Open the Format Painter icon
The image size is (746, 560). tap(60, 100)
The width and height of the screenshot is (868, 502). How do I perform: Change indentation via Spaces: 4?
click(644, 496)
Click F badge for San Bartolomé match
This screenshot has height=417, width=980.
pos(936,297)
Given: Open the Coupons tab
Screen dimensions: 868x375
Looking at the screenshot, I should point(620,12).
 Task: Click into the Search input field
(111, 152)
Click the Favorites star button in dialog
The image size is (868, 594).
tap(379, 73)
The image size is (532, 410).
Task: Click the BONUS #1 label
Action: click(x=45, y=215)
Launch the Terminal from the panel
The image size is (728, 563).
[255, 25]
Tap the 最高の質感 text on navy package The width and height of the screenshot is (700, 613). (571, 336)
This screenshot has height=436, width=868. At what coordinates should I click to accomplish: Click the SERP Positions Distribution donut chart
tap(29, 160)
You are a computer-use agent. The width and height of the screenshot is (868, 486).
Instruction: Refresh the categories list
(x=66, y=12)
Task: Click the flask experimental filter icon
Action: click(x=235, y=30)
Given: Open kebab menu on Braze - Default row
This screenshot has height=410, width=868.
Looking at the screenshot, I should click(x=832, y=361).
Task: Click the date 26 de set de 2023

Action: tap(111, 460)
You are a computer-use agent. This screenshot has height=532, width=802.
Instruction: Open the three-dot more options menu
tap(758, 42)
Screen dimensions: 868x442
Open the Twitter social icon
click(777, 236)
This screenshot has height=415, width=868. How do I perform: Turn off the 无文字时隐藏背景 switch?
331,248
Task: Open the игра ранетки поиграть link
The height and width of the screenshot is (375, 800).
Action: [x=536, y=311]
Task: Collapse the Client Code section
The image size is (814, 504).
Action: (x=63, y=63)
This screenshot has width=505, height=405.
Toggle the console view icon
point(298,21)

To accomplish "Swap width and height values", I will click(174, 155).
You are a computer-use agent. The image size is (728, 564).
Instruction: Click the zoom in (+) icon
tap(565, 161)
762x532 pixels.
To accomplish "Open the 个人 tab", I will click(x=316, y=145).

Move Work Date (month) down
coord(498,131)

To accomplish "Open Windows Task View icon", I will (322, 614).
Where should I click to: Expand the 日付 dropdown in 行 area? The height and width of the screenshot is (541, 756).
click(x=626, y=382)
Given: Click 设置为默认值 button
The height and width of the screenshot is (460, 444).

What to produce:
Count the lines in the listing where the string "agent" appears. Answer with the number only.

Exercise output:
3